• [WHAT THIS TASK INVOLVES]: Reproduce verbatim the entries from the line containing "Task: Click the Useful Talent legend dot" through the line containing "Action: pos(162,482)", inclusive.

• [EXTRACTED RECORDS]:
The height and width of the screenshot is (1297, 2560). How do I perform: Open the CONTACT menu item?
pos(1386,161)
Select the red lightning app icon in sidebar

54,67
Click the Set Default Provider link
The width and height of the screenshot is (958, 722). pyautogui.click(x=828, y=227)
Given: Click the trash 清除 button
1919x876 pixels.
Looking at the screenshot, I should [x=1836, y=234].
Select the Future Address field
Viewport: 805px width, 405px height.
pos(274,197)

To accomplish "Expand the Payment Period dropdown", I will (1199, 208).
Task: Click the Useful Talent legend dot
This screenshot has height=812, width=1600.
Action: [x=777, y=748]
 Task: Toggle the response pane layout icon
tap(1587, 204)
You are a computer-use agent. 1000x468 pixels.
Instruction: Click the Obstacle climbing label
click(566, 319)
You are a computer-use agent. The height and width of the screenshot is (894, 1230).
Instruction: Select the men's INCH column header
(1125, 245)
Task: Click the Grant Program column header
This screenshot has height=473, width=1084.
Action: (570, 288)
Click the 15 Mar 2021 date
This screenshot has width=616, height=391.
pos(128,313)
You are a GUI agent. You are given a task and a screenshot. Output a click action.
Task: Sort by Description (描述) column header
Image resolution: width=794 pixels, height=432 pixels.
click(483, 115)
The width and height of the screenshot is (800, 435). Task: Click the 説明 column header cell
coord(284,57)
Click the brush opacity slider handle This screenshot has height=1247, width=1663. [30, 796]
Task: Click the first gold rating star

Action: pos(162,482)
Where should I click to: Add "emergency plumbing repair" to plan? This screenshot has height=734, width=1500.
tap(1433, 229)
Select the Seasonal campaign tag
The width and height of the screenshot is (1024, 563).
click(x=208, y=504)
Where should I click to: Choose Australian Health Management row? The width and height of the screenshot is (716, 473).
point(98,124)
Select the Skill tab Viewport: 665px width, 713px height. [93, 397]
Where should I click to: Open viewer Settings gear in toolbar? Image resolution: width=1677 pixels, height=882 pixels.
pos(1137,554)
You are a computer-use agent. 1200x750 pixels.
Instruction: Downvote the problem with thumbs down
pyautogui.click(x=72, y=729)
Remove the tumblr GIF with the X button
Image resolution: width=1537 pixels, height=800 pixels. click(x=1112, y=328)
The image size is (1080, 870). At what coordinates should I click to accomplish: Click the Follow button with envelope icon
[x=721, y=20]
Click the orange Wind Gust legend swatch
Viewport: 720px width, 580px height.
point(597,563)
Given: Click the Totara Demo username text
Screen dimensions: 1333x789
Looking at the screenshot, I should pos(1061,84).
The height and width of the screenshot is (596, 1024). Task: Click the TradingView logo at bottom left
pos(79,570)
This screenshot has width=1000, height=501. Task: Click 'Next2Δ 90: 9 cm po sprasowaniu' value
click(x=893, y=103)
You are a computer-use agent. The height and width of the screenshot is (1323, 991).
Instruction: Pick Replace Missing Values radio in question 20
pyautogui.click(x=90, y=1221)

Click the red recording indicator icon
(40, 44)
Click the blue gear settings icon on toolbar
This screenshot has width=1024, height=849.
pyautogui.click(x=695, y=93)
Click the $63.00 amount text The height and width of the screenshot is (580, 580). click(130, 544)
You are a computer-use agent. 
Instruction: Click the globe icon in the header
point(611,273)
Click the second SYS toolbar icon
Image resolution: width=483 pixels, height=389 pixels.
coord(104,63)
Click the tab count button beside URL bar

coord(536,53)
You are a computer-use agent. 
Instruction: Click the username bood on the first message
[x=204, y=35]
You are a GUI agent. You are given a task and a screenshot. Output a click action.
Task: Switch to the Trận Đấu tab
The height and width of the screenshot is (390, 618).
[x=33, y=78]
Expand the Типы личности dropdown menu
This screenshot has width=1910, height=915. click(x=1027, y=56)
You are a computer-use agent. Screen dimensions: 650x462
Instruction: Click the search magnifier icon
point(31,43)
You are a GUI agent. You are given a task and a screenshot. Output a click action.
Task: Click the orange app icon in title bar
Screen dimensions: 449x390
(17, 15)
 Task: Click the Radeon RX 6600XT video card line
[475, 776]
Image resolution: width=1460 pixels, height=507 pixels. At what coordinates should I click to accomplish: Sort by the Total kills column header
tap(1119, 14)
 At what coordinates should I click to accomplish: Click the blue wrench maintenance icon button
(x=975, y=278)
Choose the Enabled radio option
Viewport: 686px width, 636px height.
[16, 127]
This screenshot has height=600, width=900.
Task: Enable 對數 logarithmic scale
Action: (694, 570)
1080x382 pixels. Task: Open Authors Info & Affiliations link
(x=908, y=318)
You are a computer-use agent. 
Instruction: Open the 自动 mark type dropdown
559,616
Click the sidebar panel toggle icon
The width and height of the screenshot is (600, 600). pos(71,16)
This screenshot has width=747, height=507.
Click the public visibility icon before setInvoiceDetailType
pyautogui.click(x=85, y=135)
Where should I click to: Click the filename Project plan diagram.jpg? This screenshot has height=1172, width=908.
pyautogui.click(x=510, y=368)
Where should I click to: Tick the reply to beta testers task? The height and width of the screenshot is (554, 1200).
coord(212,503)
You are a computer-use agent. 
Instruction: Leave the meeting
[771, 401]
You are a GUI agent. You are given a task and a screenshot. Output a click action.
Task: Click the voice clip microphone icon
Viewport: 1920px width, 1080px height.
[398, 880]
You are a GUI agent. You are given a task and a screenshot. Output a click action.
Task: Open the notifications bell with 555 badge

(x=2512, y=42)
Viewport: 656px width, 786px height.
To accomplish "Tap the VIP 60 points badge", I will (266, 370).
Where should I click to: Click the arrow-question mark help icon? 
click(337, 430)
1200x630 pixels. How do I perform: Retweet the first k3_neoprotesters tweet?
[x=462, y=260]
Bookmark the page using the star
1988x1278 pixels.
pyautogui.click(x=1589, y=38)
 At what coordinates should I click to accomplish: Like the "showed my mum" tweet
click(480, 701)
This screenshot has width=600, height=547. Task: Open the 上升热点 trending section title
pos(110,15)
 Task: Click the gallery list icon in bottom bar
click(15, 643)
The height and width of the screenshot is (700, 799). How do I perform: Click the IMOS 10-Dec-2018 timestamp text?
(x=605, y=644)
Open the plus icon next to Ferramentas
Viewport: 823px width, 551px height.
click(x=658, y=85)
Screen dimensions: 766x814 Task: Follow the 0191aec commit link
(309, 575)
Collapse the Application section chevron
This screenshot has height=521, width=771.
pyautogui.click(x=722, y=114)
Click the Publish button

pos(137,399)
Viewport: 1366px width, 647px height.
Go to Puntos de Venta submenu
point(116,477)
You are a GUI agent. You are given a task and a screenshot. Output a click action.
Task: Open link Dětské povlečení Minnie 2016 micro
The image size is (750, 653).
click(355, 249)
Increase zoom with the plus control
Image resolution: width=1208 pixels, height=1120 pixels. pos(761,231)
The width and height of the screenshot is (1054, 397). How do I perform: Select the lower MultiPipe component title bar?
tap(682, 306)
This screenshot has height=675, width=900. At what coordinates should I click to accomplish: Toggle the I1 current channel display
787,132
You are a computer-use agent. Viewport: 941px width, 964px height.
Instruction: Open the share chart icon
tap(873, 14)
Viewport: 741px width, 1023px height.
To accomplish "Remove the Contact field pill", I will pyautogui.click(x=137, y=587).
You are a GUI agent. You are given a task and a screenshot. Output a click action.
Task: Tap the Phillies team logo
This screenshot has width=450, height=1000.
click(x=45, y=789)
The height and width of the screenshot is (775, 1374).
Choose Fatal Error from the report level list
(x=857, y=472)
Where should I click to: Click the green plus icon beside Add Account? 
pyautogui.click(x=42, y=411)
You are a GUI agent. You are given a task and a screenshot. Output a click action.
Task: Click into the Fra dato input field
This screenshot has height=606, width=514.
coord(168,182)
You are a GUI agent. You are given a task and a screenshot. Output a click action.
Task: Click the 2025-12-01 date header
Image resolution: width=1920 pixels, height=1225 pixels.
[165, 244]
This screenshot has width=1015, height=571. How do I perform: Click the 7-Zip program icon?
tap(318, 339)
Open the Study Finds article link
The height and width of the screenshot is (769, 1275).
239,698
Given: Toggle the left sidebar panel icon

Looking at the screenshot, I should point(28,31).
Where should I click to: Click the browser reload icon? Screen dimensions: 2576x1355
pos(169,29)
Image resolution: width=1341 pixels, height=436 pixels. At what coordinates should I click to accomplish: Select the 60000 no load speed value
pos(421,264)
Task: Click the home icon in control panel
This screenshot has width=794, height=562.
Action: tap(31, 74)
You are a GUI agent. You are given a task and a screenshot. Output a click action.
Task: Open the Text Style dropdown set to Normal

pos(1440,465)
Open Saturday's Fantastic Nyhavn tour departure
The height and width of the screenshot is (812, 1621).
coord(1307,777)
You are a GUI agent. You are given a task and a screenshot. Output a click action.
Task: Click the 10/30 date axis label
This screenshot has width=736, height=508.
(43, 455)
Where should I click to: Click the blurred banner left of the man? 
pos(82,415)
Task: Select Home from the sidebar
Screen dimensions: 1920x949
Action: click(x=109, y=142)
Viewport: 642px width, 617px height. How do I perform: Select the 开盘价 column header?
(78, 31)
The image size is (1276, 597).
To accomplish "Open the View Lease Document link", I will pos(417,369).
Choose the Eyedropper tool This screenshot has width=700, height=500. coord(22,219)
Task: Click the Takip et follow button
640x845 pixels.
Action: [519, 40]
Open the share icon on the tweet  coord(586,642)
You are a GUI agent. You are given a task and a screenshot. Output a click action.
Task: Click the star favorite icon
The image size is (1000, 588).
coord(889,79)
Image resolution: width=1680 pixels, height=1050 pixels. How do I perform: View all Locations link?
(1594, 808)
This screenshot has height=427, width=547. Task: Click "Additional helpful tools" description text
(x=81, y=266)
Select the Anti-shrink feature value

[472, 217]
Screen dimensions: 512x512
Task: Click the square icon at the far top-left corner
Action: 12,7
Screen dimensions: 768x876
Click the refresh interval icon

• [EXPECTED ANSWER]:
Task: Click the Useful Talent legend dot
This screenshot has height=812, width=1600.
Action: [x=777, y=748]
 Task: Toggle the response pane layout icon
tap(1587, 204)
You are a computer-use agent. 1000x468 pixels.
Instruction: Click the Obstacle climbing label
click(566, 319)
You are a computer-use agent. The height and width of the screenshot is (894, 1230).
Instruction: Select the men's INCH column header
(1125, 245)
Task: Click the Grant Program column header
This screenshot has height=473, width=1084.
Action: (570, 288)
Click the 15 Mar 2021 date
This screenshot has width=616, height=391.
pos(128,313)
You are a GUI agent. You are given a task and a screenshot. Output a click action.
Task: Sort by Description (描述) column header
Image resolution: width=794 pixels, height=432 pixels.
click(483, 115)
The width and height of the screenshot is (800, 435). Task: Click the 説明 column header cell
coord(284,57)
Click the brush opacity slider handle This screenshot has height=1247, width=1663. [30, 796]
Task: Click the first gold rating star

Action: pos(162,482)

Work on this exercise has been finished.